TASK STATEMENT =>
Transcribe each entry in full, and leave the images out.

DATA FOR REVIEW =>
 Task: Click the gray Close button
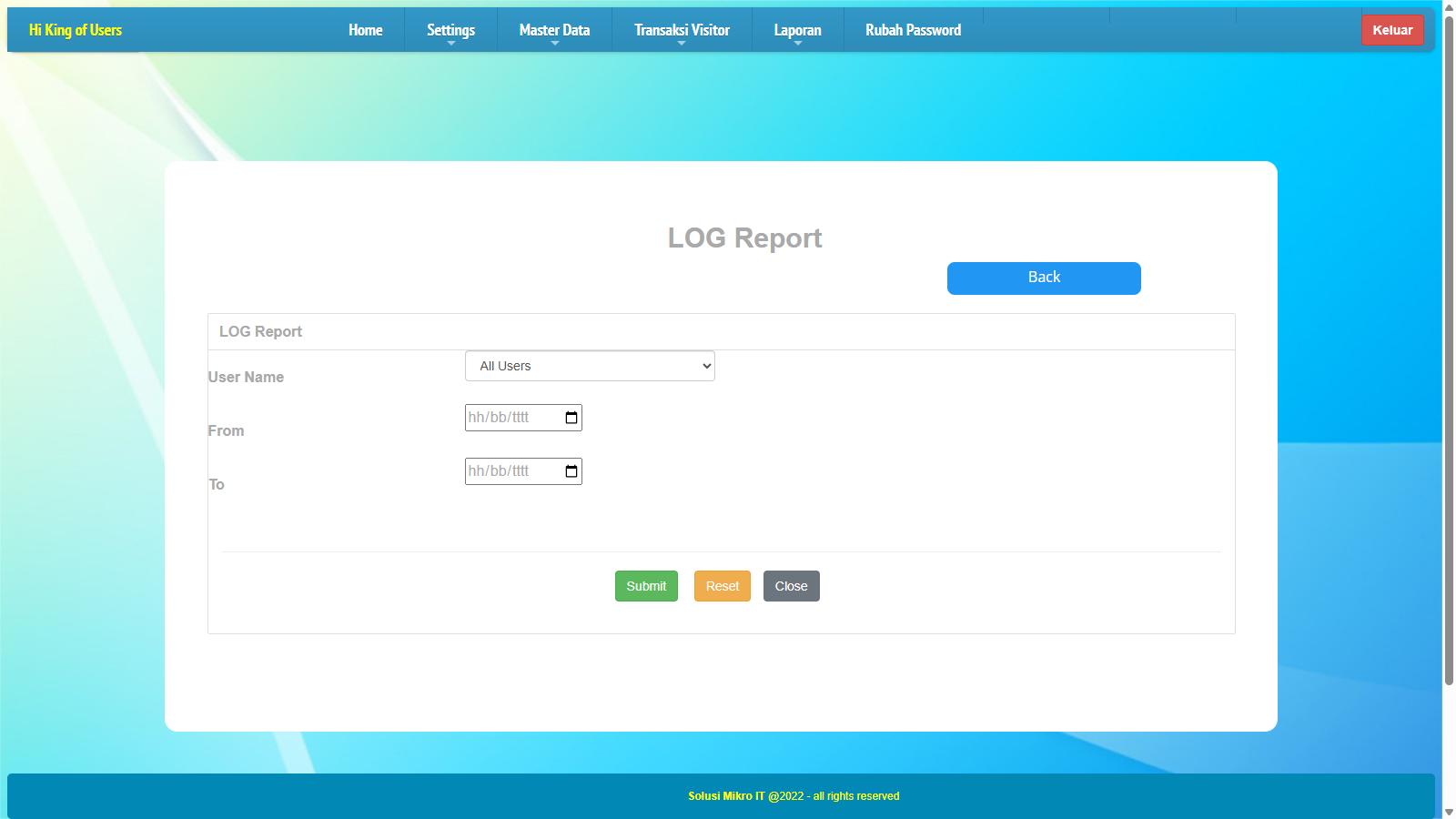[791, 586]
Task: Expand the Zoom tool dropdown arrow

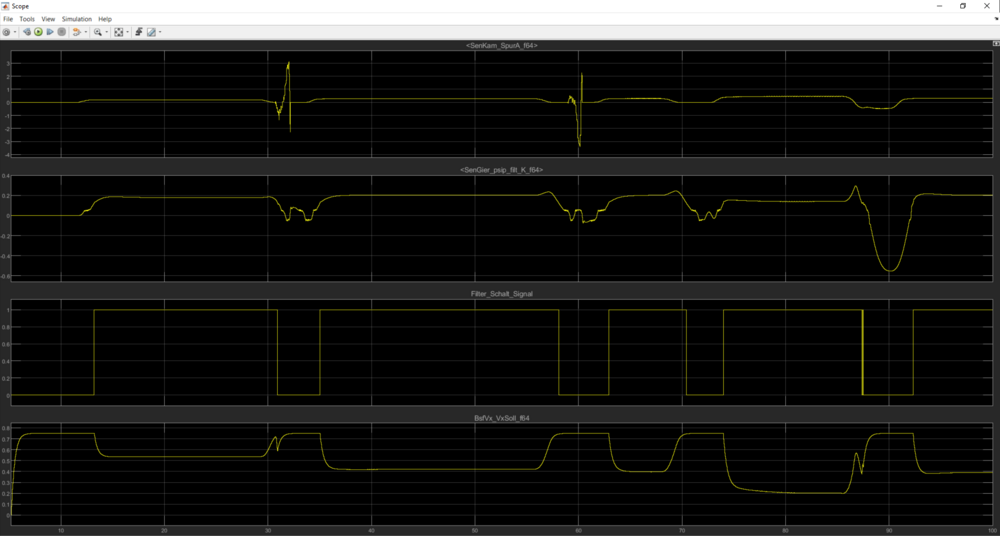Action: tap(106, 32)
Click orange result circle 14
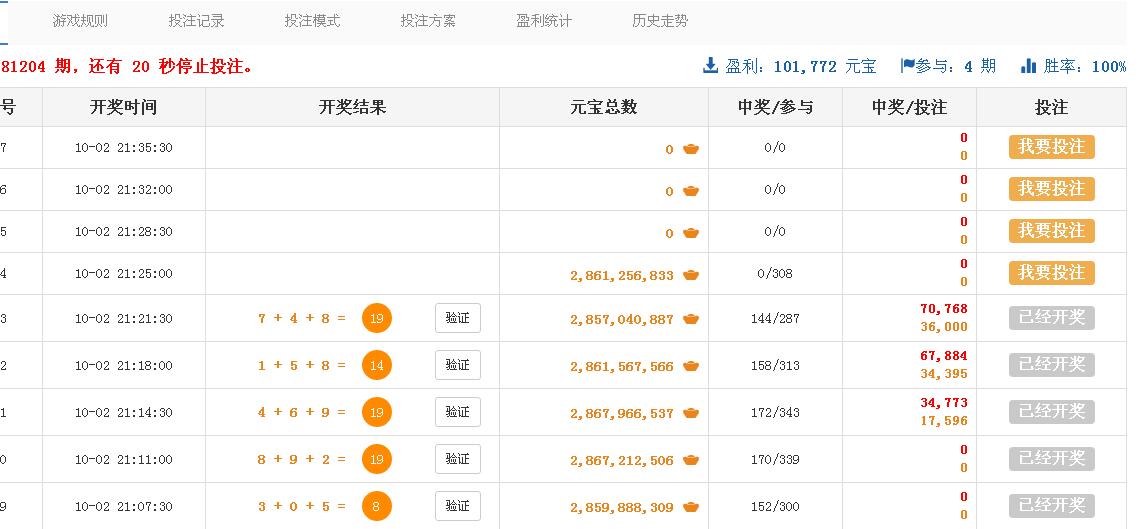This screenshot has height=529, width=1141. point(377,366)
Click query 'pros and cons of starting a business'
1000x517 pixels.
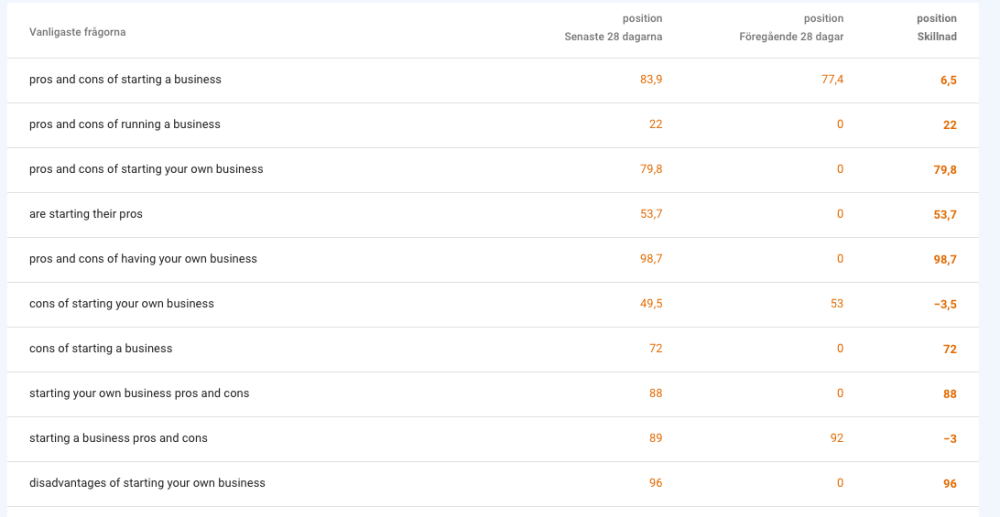(125, 79)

SOLUTION =>
 Task: Click the gray Close button
[791, 586]
Task: Expand the Zoom tool dropdown arrow

Action: tap(106, 32)
Click orange result circle 14
This screenshot has height=529, width=1141. point(377,366)
Click query 'pros and cons of starting a business'
1000x517 pixels.
(125, 79)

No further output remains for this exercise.